11-0731-cv
AK Tournament Play v. Town of Wallkill
UNITED STATES COURT OF APPEALS
FOR THE SECOND CIRCUIT
SUMMARY ORDER
RULINGS BY SUMMARY ORDER DO NOT HAVE PRECEDENTIAL EFFECT. CITATION TO A
SUMMARY ORDER FILED ON OR AFTER JANUARY 1, 2007, IS PERMITTED AND IS GOVERNED BY
FEDERAL RULE OF APPELLATE PROCEDURE 32.1 AND THIS COURT’S LOCAL RULE 32.1.1. WHEN
CITING A SUMMARY ORDER IN A DOCUMENT FILED WITH THIS COURT, A PARTY MUST CITE
EITHER THE FEDERAL APPENDIX OR AN ELECTRONIC DATABASE (WITH THE NOTATION
“SUMMARY ORDER”). A PARTY CITING A SUMMARY ORDER MUST SERVE A COPY OF IT ON ANY
PARTY NOT REPRESENTED BY COUNSEL.
At a stated term of the United States Court of Appeals for the Second Circuit, held at
the Daniel Patrick Moynihan United States Courthouse, 500 Pearl Street, in the City of New
York, on the 28th day of October, two thousand eleven.
PRESENT: RALPH K. WINTER,
GERARD E. LYNCH,
SUSAN L. CARNEY,
Circuit Judges.
——————————————————————————
AK TOURNAMENT PLAY, INC., AL OTTO,
Plaintiffs-Appellants,
v. No. 11-0731-cv
TOWN OF WALLKILL, EUGENE JACQUES,
Individually and in His Capacity as Building Inspector
for the Town of Wallkill, WALTER BARRETT,
Individually and in His Capacity as Assistant Building
Inspector for the Town of Wallkill, JOHN WARD,
Individually and in His Capacity as Supervisor for the
Town of Wallkill,
Defendants-Appellees.
——————————————————————————
FOR APPELLANTS: Jeffrey A. Hoerter, Law Offices of Thomas M. Gambino &
Associates, P.C., Poughkeepsie, NY.
FOR APPELLEES: Steven C. Stern, Sokoloff Stern LLP, Westbury, NY.

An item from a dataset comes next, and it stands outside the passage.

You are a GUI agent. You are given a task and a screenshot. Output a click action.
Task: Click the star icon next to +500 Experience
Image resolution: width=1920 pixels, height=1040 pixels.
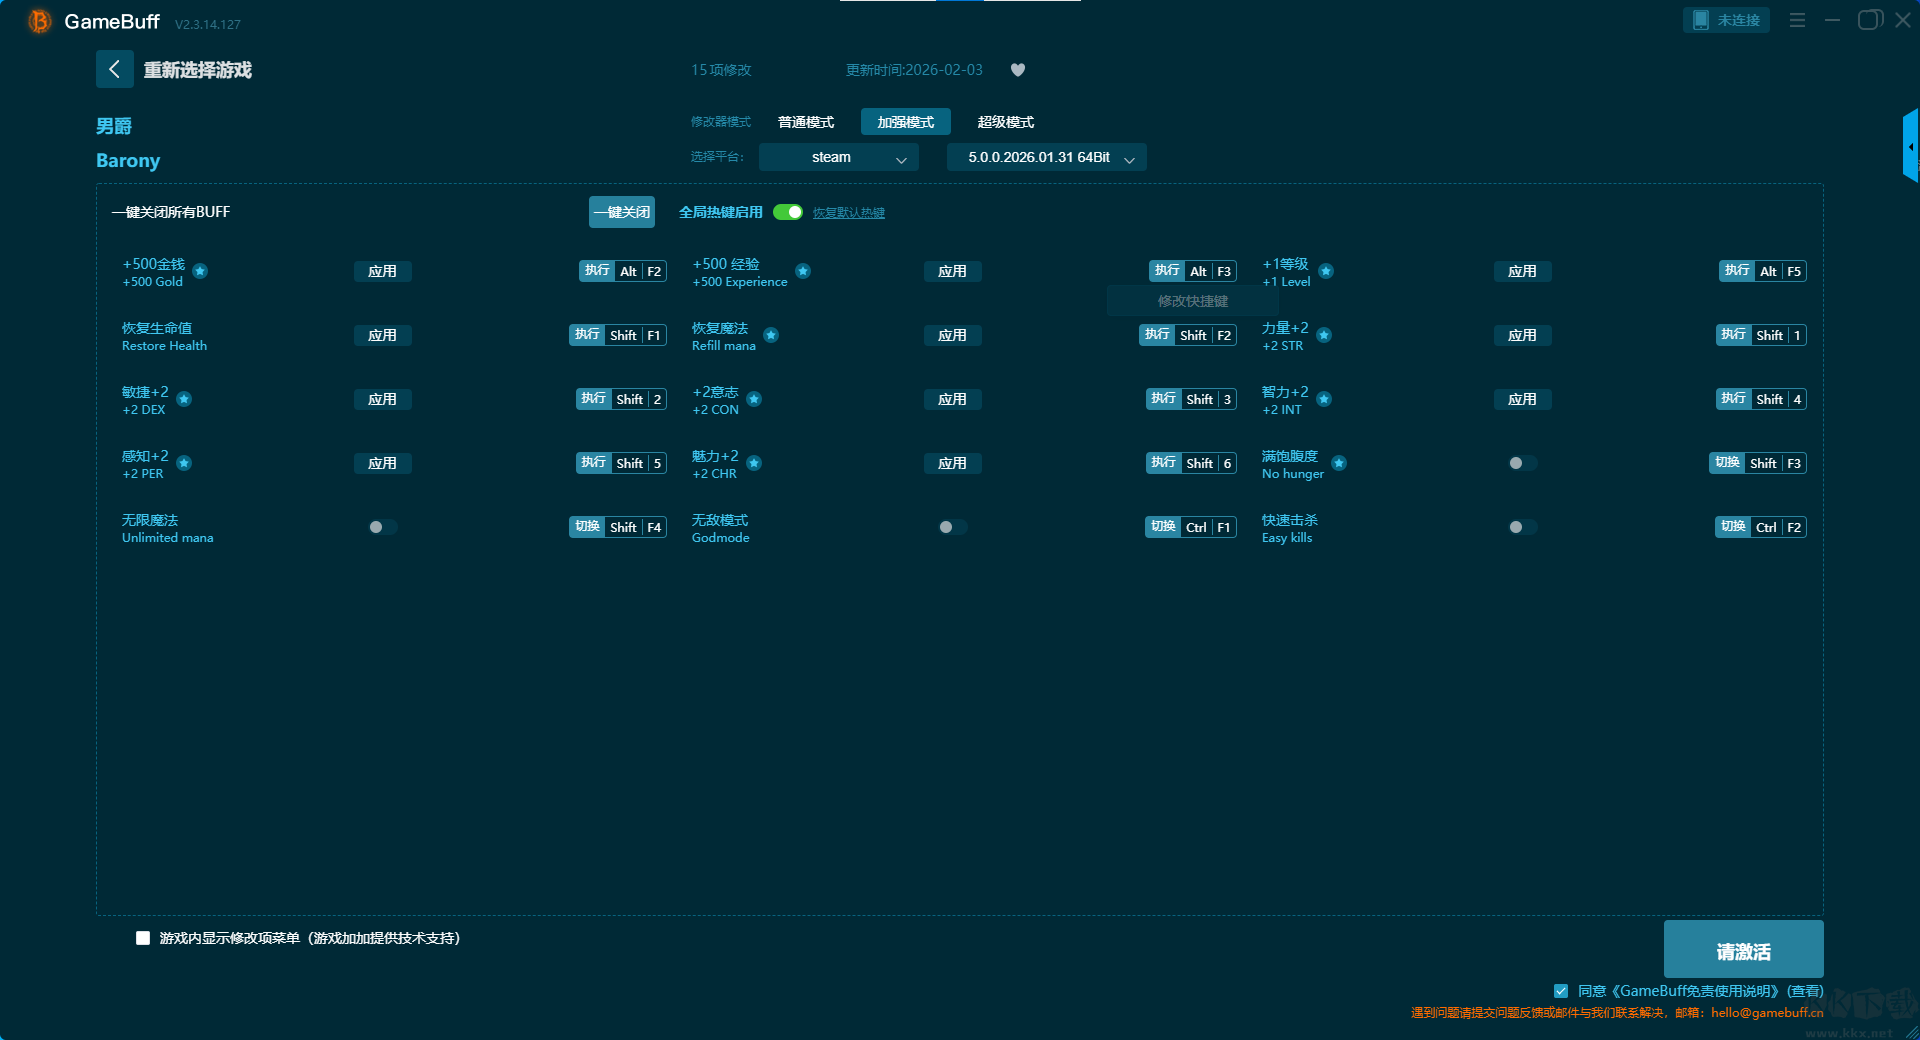(803, 271)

Appeal from the United States District Court for the Southern District of New York
(Preska, C.J.).
UPON DUE CONSIDERATION, IT IS HEREBY ORDERED, ADJUDGED, AND
DECREED that the judgment of the district court is AFFIRMED.
Plaintiffs-appellants AK Tournament Play, Inc., and Al Otto (“plaintiffs”) appeal from
the district court’s dismissal of their complaint pursuant to Rule 12(b)(6) of the Federal Rules
of Civil Procedure. See AK Tournament Play, Inc. v. Town of Wallkill, No. 09 Civ. 10579
(LAP), 2011 WL 197216 (S.D.N.Y. Jan. 19, 2011). We assume the parties’ familiarity with
the underlying facts and procedural history of the case.
We review a district court’s grant of a Rule 12(b)(6) motion to dismiss de novo.
Chambers v. Time Warner, Inc., 282 F.3d 147, 152 (2d Cir. 2002). “In conducting this
review, we draw all reasonable inferences in [p]laintiffs’ favor, assume all well-pleaded
factual allegations to be true, and determine whether they plausibly give rise to an entitlement
to relief. We are not, however, bound to accept conclusory allegations or legal conclusions
masquerading as factual conclusions.” Faber v. Metro. Life Ins. Co., 648 F.3d 98, 104 (2d
Cir. 2011) (internal quotation marks and citations omitted).
On appeal, plaintiffs argue that the district court erred in refusing to afford their poker
games some level of First Amendment protection. Plaintiffs’ games of “tournament style
Texas Hold-Em Poker,” they contend, amount to “a form of protected expression” and
protected assembly.
2
At least on the record before us, we cannot agree. Even assuming arguendo that there
might be some circumstances under which a poker club’s activities could involve sufficiently
expressive or political content to merit protection under the First Amendment, plaintiffs’
conclusory and vague complaint fails to set out facts from which a court could draw that
conclusion here. Plaintiffs allege no more than that they engaged in social gambling. Such
activities, even if not violative of state law, are subject to regulation without the heightened
scrutiny applied to governmental action affecting First Amendment-protected speech or
assembly. Accordingly, the district court was correct to dismiss plaintiffs’ complaint for
failure to state a claim.
We have considered plaintiffs’ other arguments and find them to be without merit.
For the foregoing reasons, the judgment of the district court is AFFIRMED.